Celebrate International Children's Book Day with Smart pyjamas, which reads to your child via an iPad, meaning little ones can enjoy a bed-time story without mum or dad around.

However, enjoying some bedtime stories with your kids is not only a great way to bond but also improves your little one’s communication skills.

Research has shown that children who regularly enjoy bedtime stories perform better at school, have larger vocabularies and a better imagination.

So ditch the iPad and follow these top tips to enjoy a relaxing bedtime story tonight…

1. Make sure the books are age appropriate.
If they are too young or too old for your child, they will get bored and restless. Here are some of our favourites.

For children aged 0-4
The Very Hungry Caterpillar
Each Peach Pear Plum
Dear Zoo
The Gruffalo
Elmer

For children aged 5-8
A Squash And A Squeeze
Charlie And The Chocolate Factory
What Planet Are You From Clarice Bean?
The Worst Witch
Not Now, Bernard

2. Involve your little one
Take time to look together at the words and pictures in the book. Ask your child if they can see certain things in the pictures or ask them questions to do with the story - 'What's your favourite colour?' or 'Do you prefer cats or dogs?' If they have started to read, ask them to spot certain words or letters. The more involved they are, the more engaged they will be with the story.

3. Unleash your inner actor!
Use your hands, face and voice – kids love people who are animated.
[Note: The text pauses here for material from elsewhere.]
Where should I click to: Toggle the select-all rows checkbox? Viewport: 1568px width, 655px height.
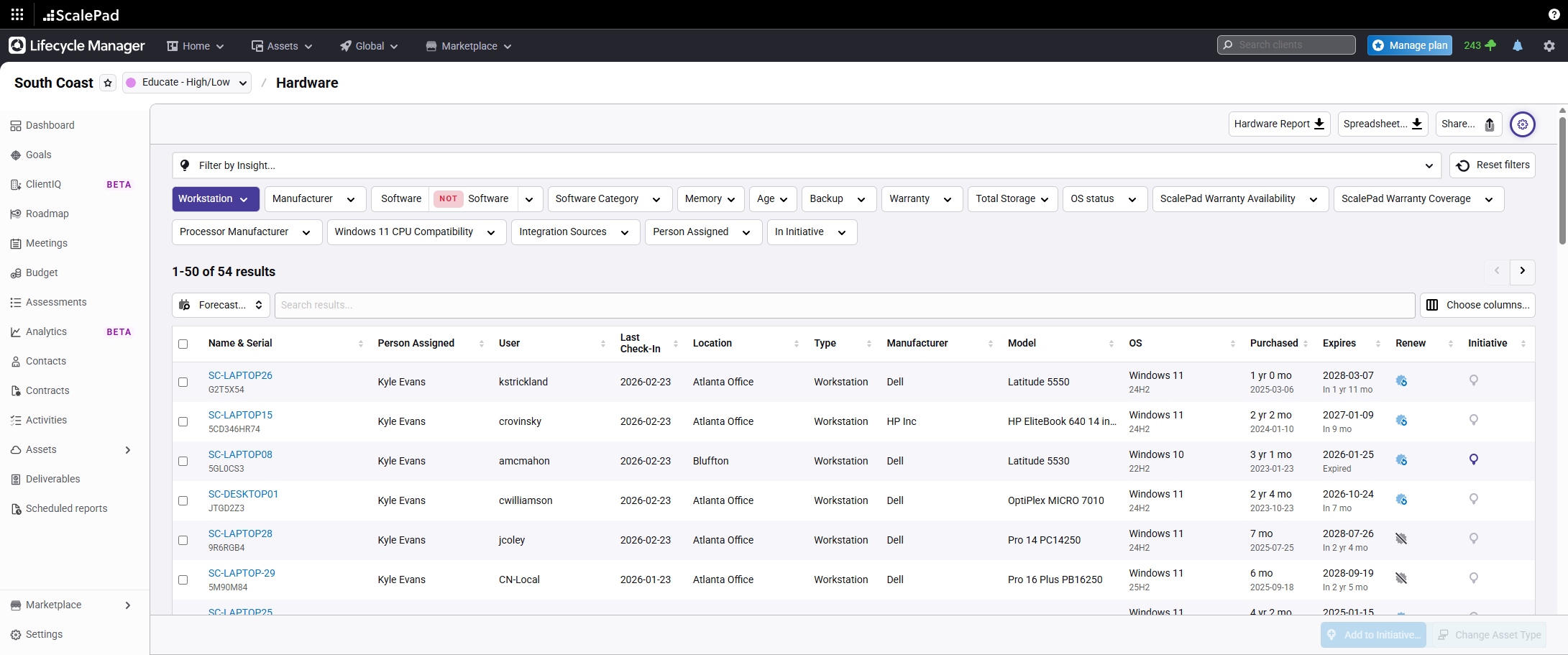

Make sure you also use sounds where possible. All these actions and sounds will help bring any story to life and show them that reading is good fun.

4. Make it up
If you don’t feel like reading or don’t have a book to hand – create your own story as you go along! If you make your child the main character, they will love it even more. You can also ask them to get involved and add bits to the story to create a truly unique bedtime experience!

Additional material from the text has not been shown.